**Entries on locating words and elements**
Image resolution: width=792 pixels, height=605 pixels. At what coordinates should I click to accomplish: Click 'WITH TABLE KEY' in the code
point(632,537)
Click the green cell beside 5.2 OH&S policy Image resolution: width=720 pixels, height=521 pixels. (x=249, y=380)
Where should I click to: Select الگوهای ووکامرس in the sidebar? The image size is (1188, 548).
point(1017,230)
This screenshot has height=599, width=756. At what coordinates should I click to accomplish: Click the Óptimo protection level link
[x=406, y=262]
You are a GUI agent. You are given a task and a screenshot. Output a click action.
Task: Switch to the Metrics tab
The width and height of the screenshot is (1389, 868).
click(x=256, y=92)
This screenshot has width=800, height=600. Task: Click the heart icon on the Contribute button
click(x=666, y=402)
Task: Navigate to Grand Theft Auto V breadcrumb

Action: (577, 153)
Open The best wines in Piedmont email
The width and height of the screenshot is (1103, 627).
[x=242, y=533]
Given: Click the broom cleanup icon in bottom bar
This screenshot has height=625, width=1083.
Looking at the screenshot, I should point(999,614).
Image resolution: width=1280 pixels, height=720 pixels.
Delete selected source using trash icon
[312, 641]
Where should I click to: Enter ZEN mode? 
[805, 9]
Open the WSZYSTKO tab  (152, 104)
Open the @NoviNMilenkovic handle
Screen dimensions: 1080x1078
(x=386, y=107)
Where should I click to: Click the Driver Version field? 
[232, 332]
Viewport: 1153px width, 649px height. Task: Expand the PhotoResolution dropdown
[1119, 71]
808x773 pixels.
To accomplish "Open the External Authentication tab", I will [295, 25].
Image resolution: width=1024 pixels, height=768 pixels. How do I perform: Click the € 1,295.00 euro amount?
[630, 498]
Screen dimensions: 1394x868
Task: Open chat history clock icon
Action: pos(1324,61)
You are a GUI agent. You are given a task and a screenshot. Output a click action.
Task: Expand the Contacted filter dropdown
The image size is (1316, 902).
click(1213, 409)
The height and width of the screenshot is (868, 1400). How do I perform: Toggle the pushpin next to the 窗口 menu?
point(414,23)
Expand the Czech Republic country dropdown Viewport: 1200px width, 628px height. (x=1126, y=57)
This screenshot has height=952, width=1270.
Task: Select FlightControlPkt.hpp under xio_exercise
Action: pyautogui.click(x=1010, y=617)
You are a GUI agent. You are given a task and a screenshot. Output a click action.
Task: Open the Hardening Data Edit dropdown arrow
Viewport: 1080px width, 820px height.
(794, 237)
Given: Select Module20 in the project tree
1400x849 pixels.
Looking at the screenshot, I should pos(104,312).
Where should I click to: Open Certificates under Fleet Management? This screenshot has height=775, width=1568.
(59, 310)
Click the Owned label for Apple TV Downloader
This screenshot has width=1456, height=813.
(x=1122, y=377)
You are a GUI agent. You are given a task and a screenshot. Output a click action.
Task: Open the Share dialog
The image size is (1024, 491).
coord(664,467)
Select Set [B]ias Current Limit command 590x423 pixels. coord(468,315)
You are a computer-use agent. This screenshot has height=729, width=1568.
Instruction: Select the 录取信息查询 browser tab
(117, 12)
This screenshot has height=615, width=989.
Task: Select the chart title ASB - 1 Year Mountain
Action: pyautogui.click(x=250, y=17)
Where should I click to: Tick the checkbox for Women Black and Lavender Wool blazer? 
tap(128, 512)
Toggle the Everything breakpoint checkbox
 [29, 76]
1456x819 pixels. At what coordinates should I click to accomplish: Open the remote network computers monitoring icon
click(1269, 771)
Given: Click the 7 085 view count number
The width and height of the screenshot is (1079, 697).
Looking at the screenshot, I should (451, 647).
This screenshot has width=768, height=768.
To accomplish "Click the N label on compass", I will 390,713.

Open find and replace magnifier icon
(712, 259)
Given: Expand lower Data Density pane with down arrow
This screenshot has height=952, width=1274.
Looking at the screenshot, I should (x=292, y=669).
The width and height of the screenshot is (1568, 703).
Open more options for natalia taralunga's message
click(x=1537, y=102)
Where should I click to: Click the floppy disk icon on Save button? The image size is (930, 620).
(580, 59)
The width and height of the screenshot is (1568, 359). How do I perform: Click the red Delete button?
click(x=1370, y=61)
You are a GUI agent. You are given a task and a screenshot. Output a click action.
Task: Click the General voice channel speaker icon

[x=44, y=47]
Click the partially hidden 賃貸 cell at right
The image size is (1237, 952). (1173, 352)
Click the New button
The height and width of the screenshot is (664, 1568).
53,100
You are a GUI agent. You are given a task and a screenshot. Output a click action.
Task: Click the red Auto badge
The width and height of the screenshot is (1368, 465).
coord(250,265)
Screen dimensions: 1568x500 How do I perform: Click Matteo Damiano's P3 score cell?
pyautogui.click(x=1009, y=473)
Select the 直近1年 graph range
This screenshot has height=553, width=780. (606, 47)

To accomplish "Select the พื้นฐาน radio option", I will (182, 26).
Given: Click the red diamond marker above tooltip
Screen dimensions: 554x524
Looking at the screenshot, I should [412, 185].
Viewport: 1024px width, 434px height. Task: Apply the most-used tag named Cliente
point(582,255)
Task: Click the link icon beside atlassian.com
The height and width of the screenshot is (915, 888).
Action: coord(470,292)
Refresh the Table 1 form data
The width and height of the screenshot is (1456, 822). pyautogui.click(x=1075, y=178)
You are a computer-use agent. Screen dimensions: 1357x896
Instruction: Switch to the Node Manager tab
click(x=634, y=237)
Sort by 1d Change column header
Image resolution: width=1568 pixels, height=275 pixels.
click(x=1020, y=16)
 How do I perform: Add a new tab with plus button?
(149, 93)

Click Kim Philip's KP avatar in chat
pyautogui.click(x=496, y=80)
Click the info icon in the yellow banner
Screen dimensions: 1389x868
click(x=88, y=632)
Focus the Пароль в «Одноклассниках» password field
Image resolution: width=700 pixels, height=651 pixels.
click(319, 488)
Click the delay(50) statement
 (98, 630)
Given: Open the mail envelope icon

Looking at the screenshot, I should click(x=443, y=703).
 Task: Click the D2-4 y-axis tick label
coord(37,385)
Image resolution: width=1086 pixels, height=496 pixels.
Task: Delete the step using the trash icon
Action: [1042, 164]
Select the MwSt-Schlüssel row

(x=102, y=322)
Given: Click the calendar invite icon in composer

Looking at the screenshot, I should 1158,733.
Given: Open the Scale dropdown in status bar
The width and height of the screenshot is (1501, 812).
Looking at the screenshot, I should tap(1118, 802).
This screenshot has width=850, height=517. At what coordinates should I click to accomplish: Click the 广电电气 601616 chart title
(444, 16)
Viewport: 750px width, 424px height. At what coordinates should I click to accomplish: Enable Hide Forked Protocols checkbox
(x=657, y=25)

**WHAT YOU NEED TO DO**
Reproduce all of the material above word for word, with nothing changed or left out.

**THE ANSWER**
Image resolution: width=792 pixels, height=605 pixels. At what coordinates should I click to accomplish: Click 'WITH TABLE KEY' in the code
point(632,537)
Click the green cell beside 5.2 OH&S policy Image resolution: width=720 pixels, height=521 pixels. (x=249, y=380)
Where should I click to: Select الگوهای ووکامرس in the sidebar? The image size is (1188, 548).
point(1017,230)
This screenshot has height=599, width=756. At what coordinates should I click to accomplish: Click the Óptimo protection level link
[x=406, y=262]
You are a GUI agent. You are given a task and a screenshot. Output a click action.
Task: Switch to the Metrics tab
The width and height of the screenshot is (1389, 868).
click(x=256, y=92)
This screenshot has width=800, height=600. Task: Click the heart icon on the Contribute button
click(x=666, y=402)
Task: Navigate to Grand Theft Auto V breadcrumb

Action: (577, 153)
Open The best wines in Piedmont email
The width and height of the screenshot is (1103, 627).
[x=242, y=533]
Given: Click the broom cleanup icon in bottom bar
This screenshot has height=625, width=1083.
Looking at the screenshot, I should point(999,614).
Image resolution: width=1280 pixels, height=720 pixels.
Delete selected source using trash icon
[312, 641]
Where should I click to: Enter ZEN mode? 
[805, 9]
Open the WSZYSTKO tab  (152, 104)
Open the @NoviNMilenkovic handle
Screen dimensions: 1080x1078
(x=386, y=107)
Where should I click to: Click the Driver Version field? 
[232, 332]
Viewport: 1153px width, 649px height. Task: Expand the PhotoResolution dropdown
[1119, 71]
808x773 pixels.
To accomplish "Open the External Authentication tab", I will [295, 25].
Image resolution: width=1024 pixels, height=768 pixels. How do I perform: Click the € 1,295.00 euro amount?
[630, 498]
Screen dimensions: 1394x868
Task: Open chat history clock icon
Action: pos(1324,61)
You are a GUI agent. You are given a task and a screenshot. Output a click action.
Task: Expand the Contacted filter dropdown
The image size is (1316, 902).
click(1213, 409)
The height and width of the screenshot is (868, 1400). How do I perform: Toggle the pushpin next to the 窗口 menu?
point(414,23)
Expand the Czech Republic country dropdown Viewport: 1200px width, 628px height. (x=1126, y=57)
This screenshot has height=952, width=1270.
Task: Select FlightControlPkt.hpp under xio_exercise
Action: pyautogui.click(x=1010, y=617)
You are a GUI agent. You are given a task and a screenshot. Output a click action.
Task: Open the Hardening Data Edit dropdown arrow
Viewport: 1080px width, 820px height.
(794, 237)
Given: Select Module20 in the project tree
1400x849 pixels.
Looking at the screenshot, I should pos(104,312).
Where should I click to: Open Certificates under Fleet Management? This screenshot has height=775, width=1568.
(59, 310)
Click the Owned label for Apple TV Downloader
This screenshot has width=1456, height=813.
(x=1122, y=377)
You are a GUI agent. You are given a task and a screenshot. Output a click action.
Task: Open the Share dialog
The image size is (1024, 491).
coord(664,467)
Select Set [B]ias Current Limit command 590x423 pixels. coord(468,315)
You are a computer-use agent. This screenshot has height=729, width=1568.
Instruction: Select the 录取信息查询 browser tab
(117, 12)
This screenshot has height=615, width=989.
Task: Select the chart title ASB - 1 Year Mountain
Action: pyautogui.click(x=250, y=17)
Where should I click to: Tick the checkbox for Women Black and Lavender Wool blazer? 
tap(128, 512)
Toggle the Everything breakpoint checkbox
 [29, 76]
1456x819 pixels. At what coordinates should I click to accomplish: Open the remote network computers monitoring icon
click(1269, 771)
Given: Click the 7 085 view count number
The width and height of the screenshot is (1079, 697).
Looking at the screenshot, I should (451, 647).
This screenshot has width=768, height=768.
To accomplish "Click the N label on compass", I will 390,713.

Open find and replace magnifier icon
(712, 259)
Given: Expand lower Data Density pane with down arrow
This screenshot has height=952, width=1274.
Looking at the screenshot, I should (x=292, y=669).
The width and height of the screenshot is (1568, 703).
Open more options for natalia taralunga's message
click(x=1537, y=102)
Where should I click to: Click the floppy disk icon on Save button? The image size is (930, 620).
(580, 59)
The width and height of the screenshot is (1568, 359). How do I perform: Click the red Delete button?
click(x=1370, y=61)
You are a GUI agent. You are given a task and a screenshot. Output a click action.
Task: Click the General voice channel speaker icon

[x=44, y=47]
Click the partially hidden 賃貸 cell at right
The image size is (1237, 952). (1173, 352)
Click the New button
The height and width of the screenshot is (664, 1568).
53,100
You are a GUI agent. You are given a task and a screenshot. Output a click action.
Task: Click the red Auto badge
The width and height of the screenshot is (1368, 465).
coord(250,265)
Screen dimensions: 1568x500 How do I perform: Click Matteo Damiano's P3 score cell?
pyautogui.click(x=1009, y=473)
Select the 直近1年 graph range
This screenshot has height=553, width=780. (606, 47)

To accomplish "Select the พื้นฐาน radio option", I will (182, 26).
Given: Click the red diamond marker above tooltip
Screen dimensions: 554x524
Looking at the screenshot, I should [412, 185].
Viewport: 1024px width, 434px height. Task: Apply the most-used tag named Cliente
point(582,255)
Task: Click the link icon beside atlassian.com
The height and width of the screenshot is (915, 888).
Action: coord(470,292)
Refresh the Table 1 form data
The width and height of the screenshot is (1456, 822). pyautogui.click(x=1075, y=178)
You are a computer-use agent. Screen dimensions: 1357x896
Instruction: Switch to the Node Manager tab
click(x=634, y=237)
Sort by 1d Change column header
Image resolution: width=1568 pixels, height=275 pixels.
click(x=1020, y=16)
 How do I perform: Add a new tab with plus button?
(149, 93)

Click Kim Philip's KP avatar in chat
pyautogui.click(x=496, y=80)
Click the info icon in the yellow banner
Screen dimensions: 1389x868
click(x=88, y=632)
Focus the Пароль в «Одноклассниках» password field
Image resolution: width=700 pixels, height=651 pixels.
click(319, 488)
Click the delay(50) statement
 (98, 630)
Given: Open the mail envelope icon

Looking at the screenshot, I should click(x=443, y=703).
 Task: Click the D2-4 y-axis tick label
coord(37,385)
Image resolution: width=1086 pixels, height=496 pixels.
Task: Delete the step using the trash icon
Action: [1042, 164]
Select the MwSt-Schlüssel row

(x=102, y=322)
Given: Click the calendar invite icon in composer

Looking at the screenshot, I should 1158,733.
Given: Open the Scale dropdown in status bar
The width and height of the screenshot is (1501, 812).
Looking at the screenshot, I should tap(1118, 802).
This screenshot has width=850, height=517. At what coordinates should I click to accomplish: Click the 广电电气 601616 chart title
(444, 16)
Viewport: 750px width, 424px height. At what coordinates should I click to accomplish: Enable Hide Forked Protocols checkbox
(x=657, y=25)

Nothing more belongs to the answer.